Why is it expected that CUDA wouldn’t work? AFAIU there are not separate CUDA distributions for different classes of GPUs – unlike the device drivers.

I don’t know if there is an official reason it won’t work, but the consumer GPU drivers ( have caused me issues with A100 even on ubuntu. It could just be that I set it up wrong though.

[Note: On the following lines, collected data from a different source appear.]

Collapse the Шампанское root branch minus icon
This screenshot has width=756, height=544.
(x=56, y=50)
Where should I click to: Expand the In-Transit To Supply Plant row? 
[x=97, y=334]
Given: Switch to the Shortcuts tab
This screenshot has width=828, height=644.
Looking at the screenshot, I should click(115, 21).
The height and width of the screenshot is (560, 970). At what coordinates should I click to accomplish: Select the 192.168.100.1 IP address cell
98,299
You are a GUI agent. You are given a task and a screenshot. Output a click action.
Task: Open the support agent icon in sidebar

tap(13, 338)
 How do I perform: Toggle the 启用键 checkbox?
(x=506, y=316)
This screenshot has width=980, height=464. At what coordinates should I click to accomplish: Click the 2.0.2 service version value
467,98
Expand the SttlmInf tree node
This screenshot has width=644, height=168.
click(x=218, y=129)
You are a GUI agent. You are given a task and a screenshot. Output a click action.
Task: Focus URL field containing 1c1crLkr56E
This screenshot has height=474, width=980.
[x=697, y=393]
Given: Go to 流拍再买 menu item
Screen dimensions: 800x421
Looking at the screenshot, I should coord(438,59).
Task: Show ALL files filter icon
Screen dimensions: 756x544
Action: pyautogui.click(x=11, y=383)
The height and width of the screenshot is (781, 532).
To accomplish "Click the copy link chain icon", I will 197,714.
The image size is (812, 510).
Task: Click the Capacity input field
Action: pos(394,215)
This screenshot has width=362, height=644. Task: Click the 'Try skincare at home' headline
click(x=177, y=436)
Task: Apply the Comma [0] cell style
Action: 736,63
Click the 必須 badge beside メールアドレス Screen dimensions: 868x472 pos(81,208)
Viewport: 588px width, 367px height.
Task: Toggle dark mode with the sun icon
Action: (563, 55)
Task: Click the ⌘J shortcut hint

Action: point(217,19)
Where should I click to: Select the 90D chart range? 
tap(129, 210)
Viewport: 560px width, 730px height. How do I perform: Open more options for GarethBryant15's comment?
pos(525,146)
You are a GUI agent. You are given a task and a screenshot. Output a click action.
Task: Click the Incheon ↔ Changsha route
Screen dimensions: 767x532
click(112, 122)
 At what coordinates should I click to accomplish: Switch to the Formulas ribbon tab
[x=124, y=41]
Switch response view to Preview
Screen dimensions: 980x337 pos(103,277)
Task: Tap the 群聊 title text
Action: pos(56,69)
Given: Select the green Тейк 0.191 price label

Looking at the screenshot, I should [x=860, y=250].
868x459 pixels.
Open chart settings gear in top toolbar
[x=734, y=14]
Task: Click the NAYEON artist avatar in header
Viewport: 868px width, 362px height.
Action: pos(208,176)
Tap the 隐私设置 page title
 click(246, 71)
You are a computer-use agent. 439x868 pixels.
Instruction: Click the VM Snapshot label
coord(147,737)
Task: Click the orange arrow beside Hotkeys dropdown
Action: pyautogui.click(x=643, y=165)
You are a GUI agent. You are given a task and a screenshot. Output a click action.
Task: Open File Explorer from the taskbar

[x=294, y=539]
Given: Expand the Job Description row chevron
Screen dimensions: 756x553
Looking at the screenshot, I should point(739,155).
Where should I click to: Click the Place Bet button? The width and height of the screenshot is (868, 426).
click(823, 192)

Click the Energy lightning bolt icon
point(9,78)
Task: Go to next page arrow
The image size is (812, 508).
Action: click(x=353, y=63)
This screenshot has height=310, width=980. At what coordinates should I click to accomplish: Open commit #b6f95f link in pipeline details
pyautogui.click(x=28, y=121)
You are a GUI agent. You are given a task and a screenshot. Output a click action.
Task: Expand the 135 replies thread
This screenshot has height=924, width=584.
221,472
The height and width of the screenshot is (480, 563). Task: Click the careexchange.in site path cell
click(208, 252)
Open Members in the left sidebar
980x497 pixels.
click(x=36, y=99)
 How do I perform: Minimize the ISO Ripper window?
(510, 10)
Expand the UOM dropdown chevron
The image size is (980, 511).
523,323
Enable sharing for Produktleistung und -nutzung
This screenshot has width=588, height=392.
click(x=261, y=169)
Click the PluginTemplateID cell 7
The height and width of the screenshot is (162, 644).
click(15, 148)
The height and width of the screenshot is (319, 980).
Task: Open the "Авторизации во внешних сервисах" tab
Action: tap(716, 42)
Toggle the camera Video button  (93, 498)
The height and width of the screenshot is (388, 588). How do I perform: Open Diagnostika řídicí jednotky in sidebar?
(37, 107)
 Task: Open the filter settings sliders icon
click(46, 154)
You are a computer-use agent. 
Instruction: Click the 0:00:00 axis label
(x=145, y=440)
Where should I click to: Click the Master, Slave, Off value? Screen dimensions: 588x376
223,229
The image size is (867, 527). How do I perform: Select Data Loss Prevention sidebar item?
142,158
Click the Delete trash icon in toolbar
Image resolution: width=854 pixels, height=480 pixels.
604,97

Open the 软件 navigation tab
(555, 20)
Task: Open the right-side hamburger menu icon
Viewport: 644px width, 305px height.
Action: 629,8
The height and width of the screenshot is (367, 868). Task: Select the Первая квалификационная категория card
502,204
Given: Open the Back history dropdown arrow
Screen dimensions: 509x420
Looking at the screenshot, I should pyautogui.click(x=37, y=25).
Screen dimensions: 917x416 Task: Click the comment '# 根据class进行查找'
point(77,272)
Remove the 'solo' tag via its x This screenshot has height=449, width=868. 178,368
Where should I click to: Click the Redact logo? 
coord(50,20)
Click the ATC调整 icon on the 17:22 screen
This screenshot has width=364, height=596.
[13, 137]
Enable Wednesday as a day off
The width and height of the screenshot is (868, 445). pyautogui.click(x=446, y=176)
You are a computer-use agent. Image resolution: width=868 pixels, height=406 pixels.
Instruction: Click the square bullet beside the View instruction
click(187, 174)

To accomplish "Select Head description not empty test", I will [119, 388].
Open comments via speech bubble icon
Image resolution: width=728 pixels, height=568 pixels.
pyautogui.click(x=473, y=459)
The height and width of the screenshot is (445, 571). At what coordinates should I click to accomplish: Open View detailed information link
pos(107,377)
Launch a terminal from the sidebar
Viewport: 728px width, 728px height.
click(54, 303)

I tried to use the tesla drivers with this override:

let nvdriver = pkgs.linuxPackages.nvidia_x11.overrideAttrs (oldAttrs: {
  src = pkgs.fetchurl {
    url = "";
    sha256 = "sha256:146nwmwn5xwa52jgmc4m1kjr0zpj7b5rqicn1ly8sc9nx3d2397j";
  version = "510.47.03-a100";
}); in
  hardware.nvidia.package = nvdriver;

  # I don't know if this is needed
  boot.kernelPackages = pkgs.linuxPackages // {
    nvidiaPackages.stable = nvdriver;

This along with CUDA 11.6.1 still throws the above error.
strace shows that it’s looking for CUDA libs in the wrong location.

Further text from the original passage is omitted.